● TASK TO COMPLETE
The full set of lines below has to be duplicated exactly, with no picture kept.

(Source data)

# # # #

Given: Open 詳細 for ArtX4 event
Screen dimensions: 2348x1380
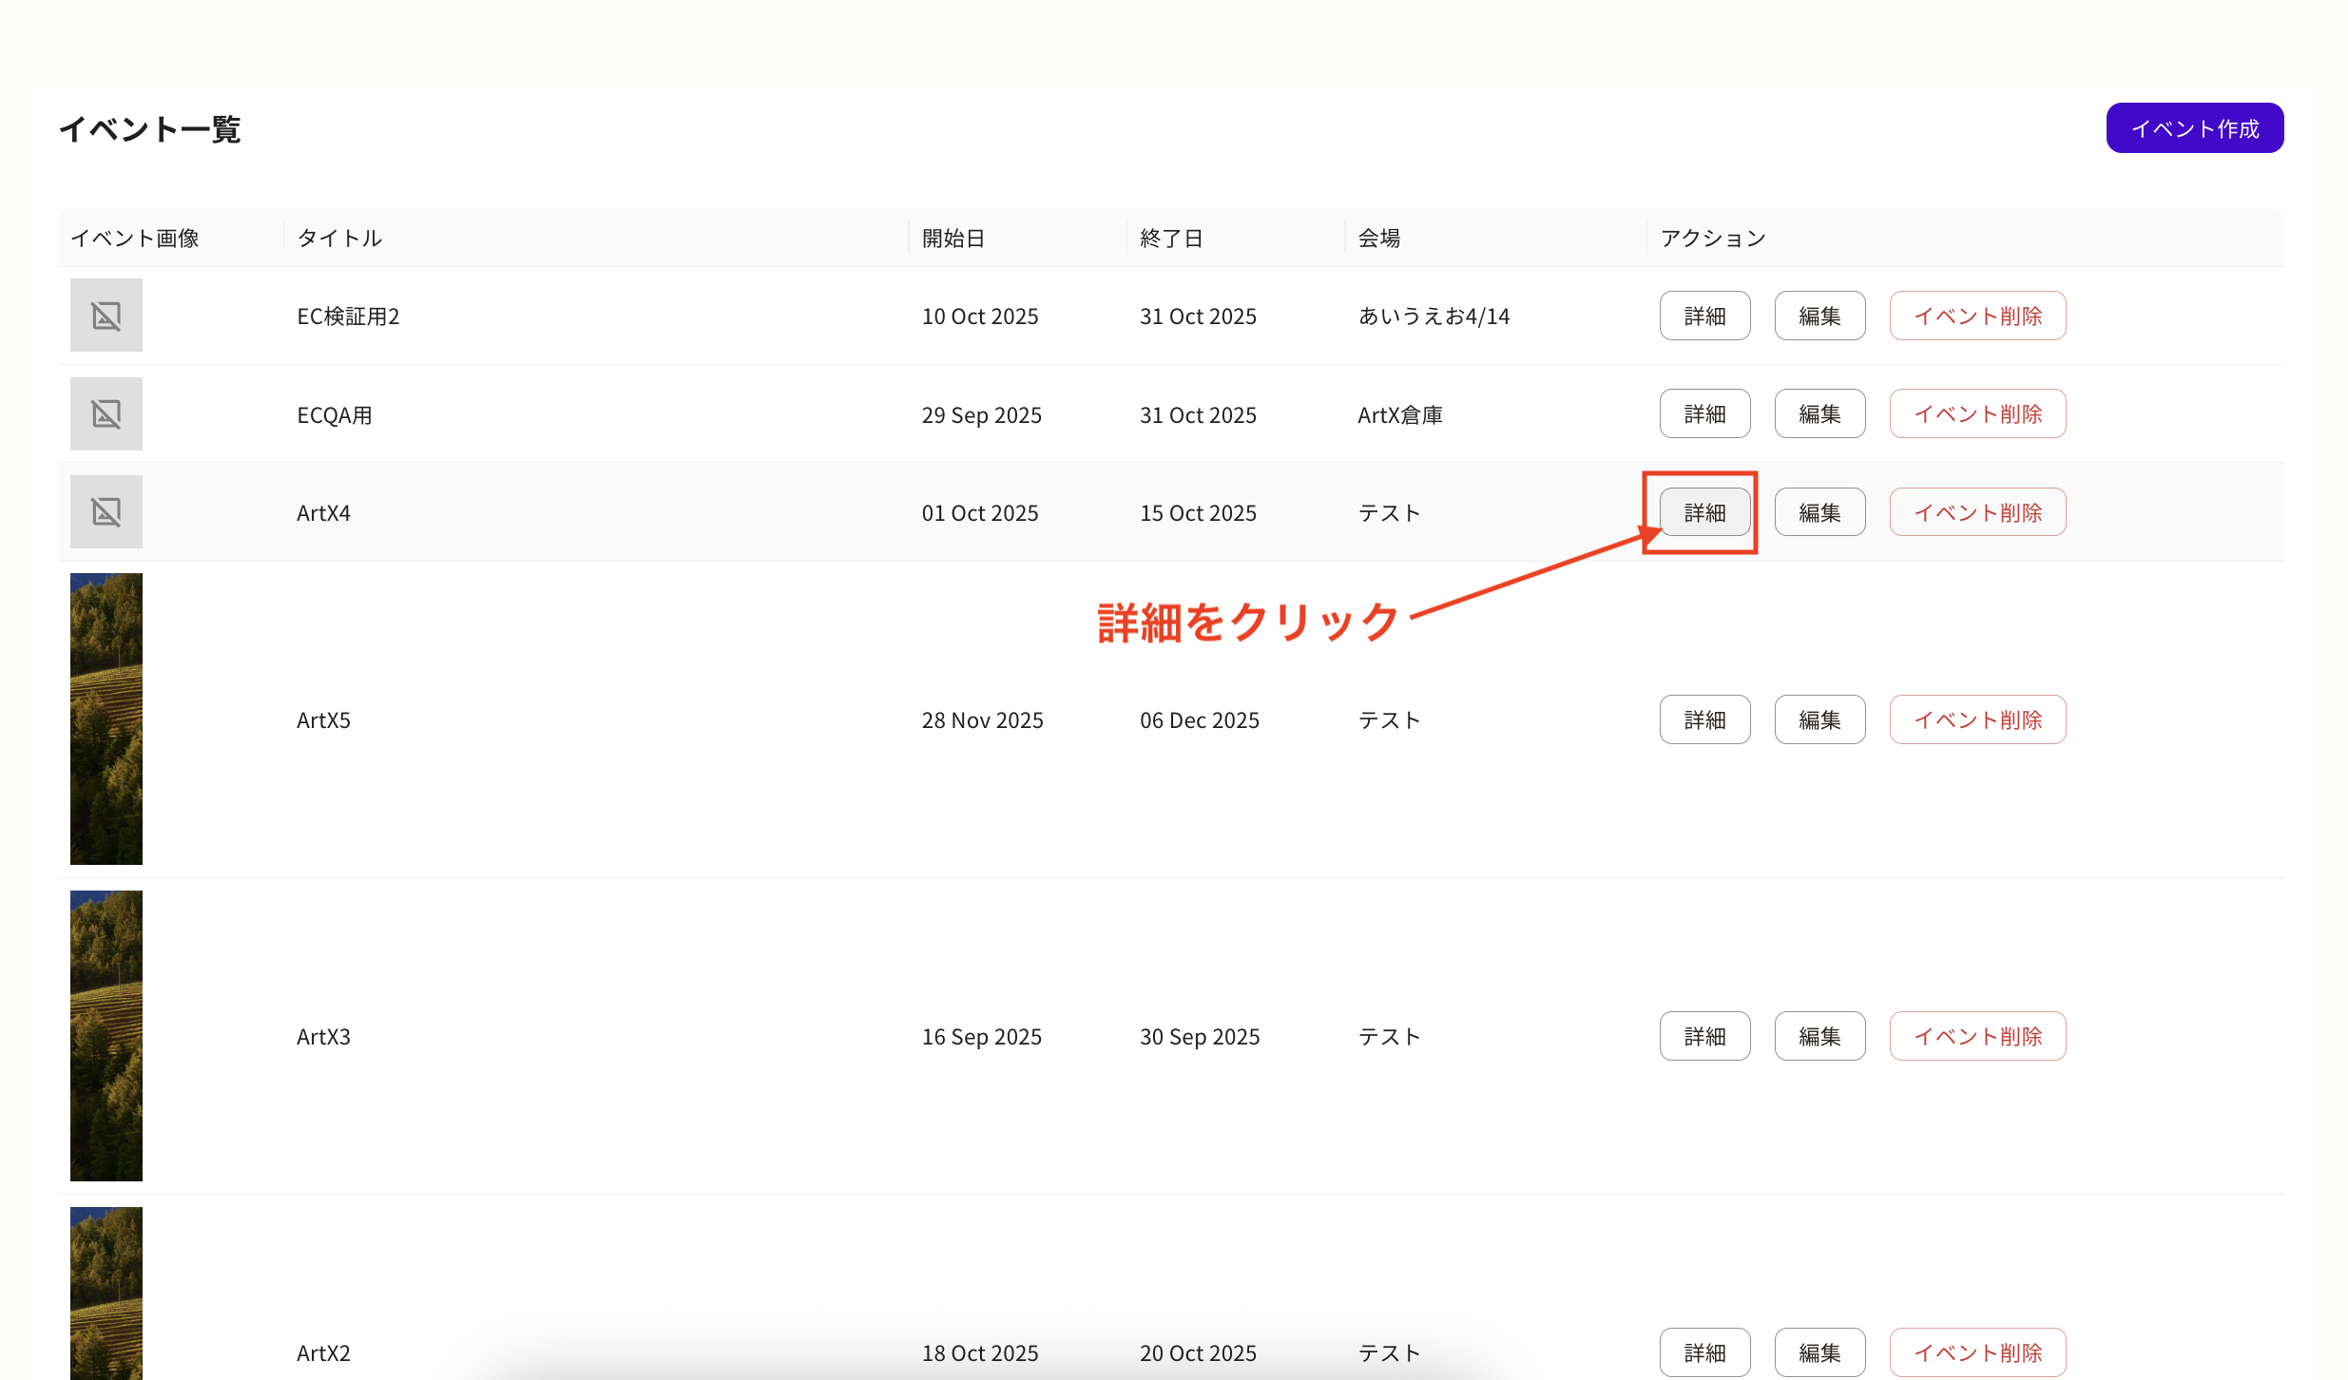Looking at the screenshot, I should tap(1703, 513).
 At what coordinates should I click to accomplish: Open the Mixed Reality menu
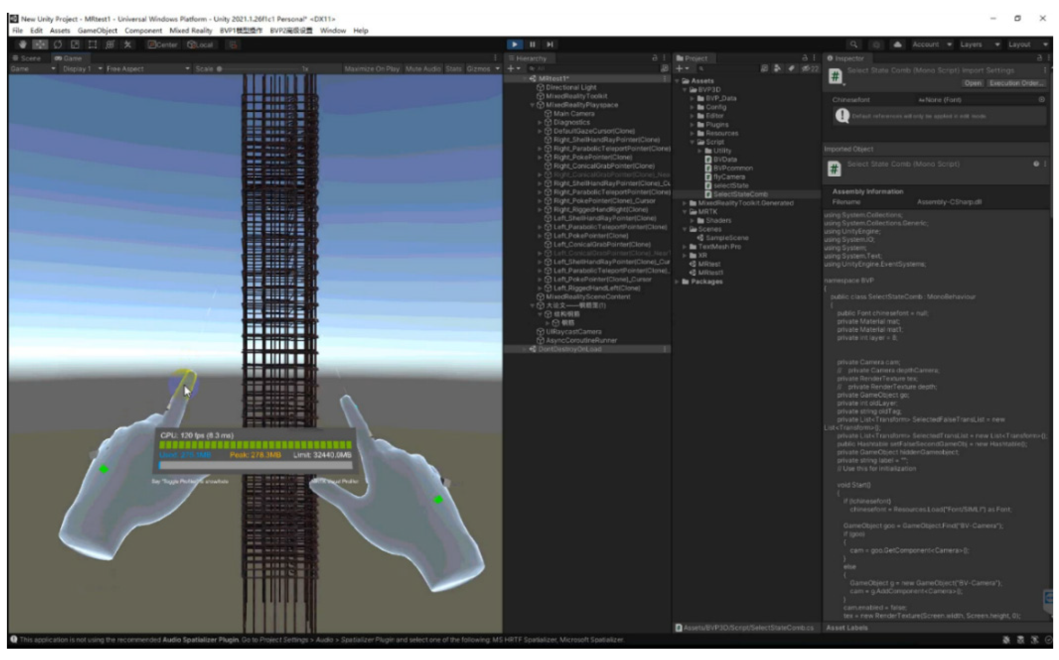[x=190, y=31]
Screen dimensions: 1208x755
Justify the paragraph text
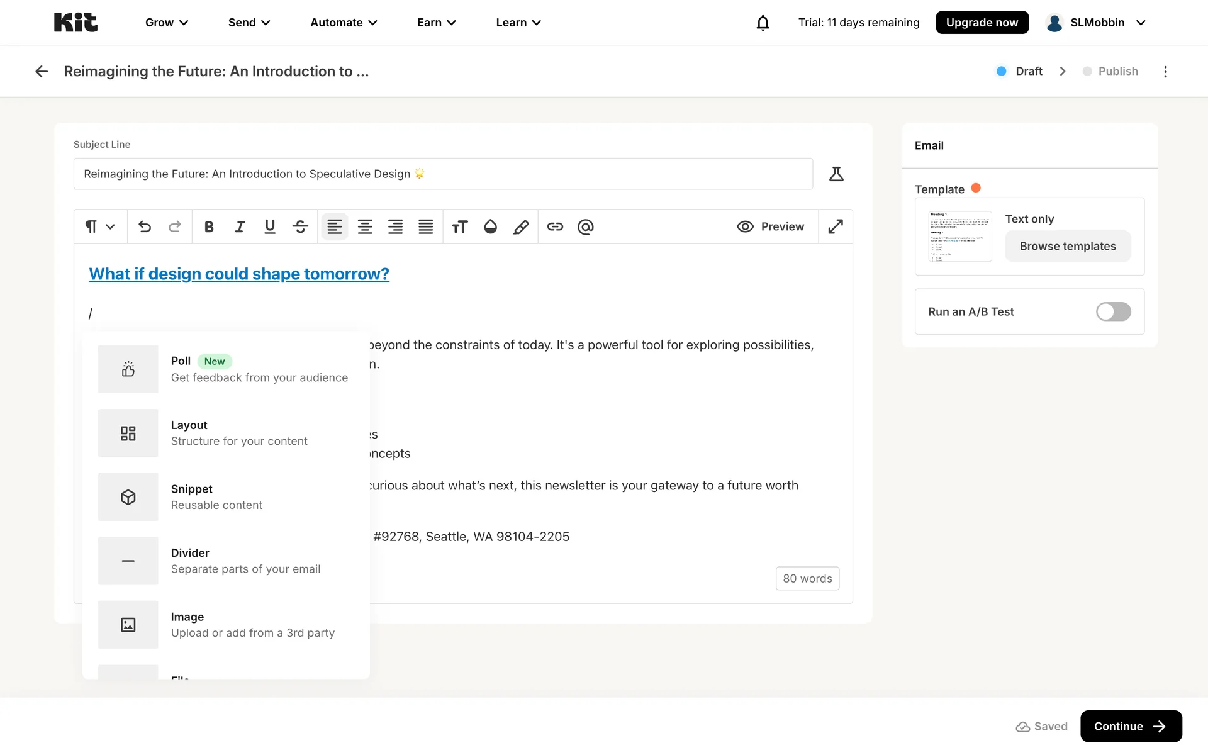(x=426, y=227)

# # # #

● ANSWER
Given: Open 詳細 for ArtX4 event
Screen dimensions: 2348x1380
Looking at the screenshot, I should tap(1703, 513).
 At what coordinates should I click to accomplish: Open the Mixed Reality menu
[x=190, y=31]
Screen dimensions: 1208x755
Justify the paragraph text
(x=426, y=227)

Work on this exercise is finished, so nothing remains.